The Nature of Order: The process of creating life
Christopher Alexander
We may consider any configuration in the world, a building, a street, a room full of people, a forest. Each has its wholeness. By that I mean that there are visible within that thing, a huge number of entities, at different scales … and that the totality of these entities with the way they are nested constitute the wholeness of the thing. We may think of these entities as parts (as they may sometimes seem to us) or as local wholes or sub-wholes. But, as I have illustrated in the case of the sheet of paper and the dot, these parts and entities are rarely pre-existing. They are more often themselves created by the wholeness.
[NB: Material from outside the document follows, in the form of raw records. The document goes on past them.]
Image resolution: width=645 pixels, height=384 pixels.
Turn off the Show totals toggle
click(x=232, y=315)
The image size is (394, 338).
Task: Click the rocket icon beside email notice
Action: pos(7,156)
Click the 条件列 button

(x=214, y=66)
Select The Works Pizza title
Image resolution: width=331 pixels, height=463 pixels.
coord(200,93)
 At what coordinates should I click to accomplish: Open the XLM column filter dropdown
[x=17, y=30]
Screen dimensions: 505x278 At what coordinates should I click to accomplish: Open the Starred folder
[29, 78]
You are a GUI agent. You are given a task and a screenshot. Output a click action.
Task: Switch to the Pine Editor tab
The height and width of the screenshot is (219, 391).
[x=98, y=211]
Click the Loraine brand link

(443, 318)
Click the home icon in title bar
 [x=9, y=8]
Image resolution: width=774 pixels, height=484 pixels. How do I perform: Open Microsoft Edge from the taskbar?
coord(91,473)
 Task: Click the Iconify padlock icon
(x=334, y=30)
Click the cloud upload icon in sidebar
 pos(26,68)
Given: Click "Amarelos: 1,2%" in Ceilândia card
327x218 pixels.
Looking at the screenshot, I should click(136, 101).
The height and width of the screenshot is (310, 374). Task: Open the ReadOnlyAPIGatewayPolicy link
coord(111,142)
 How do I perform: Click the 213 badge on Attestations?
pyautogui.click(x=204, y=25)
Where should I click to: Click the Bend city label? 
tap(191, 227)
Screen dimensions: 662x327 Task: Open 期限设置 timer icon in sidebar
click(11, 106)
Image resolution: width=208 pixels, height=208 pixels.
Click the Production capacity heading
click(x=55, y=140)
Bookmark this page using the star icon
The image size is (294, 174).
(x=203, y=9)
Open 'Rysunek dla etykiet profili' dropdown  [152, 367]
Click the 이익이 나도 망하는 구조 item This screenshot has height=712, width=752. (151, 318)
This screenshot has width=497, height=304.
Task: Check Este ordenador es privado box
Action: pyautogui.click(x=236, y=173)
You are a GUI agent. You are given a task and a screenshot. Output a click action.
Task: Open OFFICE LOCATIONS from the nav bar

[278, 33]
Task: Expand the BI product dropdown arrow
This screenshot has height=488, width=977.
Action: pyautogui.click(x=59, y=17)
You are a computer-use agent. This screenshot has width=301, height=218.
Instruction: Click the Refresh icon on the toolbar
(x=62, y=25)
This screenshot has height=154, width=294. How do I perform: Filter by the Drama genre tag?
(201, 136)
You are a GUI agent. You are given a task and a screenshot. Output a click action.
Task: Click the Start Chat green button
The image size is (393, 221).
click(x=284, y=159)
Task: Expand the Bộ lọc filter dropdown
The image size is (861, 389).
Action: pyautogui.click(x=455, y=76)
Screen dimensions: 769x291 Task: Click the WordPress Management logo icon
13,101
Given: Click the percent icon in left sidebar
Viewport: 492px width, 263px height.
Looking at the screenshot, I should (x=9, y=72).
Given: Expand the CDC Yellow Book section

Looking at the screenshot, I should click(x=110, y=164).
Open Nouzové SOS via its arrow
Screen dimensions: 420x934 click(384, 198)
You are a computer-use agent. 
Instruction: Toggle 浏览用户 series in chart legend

This apparent paradox is a fundamental issue in the nature of wholeness: the wholeness is made of parts, the parts are created by the wholeness. To understand wholeness we must have a conception in which ‘parts’ and wholes work in this holistic way. … I have learned to call them … ‘centers.’ What this means is that each one of these entities has, as its defining mark, the fact that it appears to exist as a local center within a larger whole. Any part of the world we build will have life if it is created by structure preserving transformations [ {where} centers will always tend to form in such a way as to preserve and enhance previous structure – and this means, in such a way as to help sustain other existing and emerging centers ], and will not have life if it is not created by structure preserving transformations.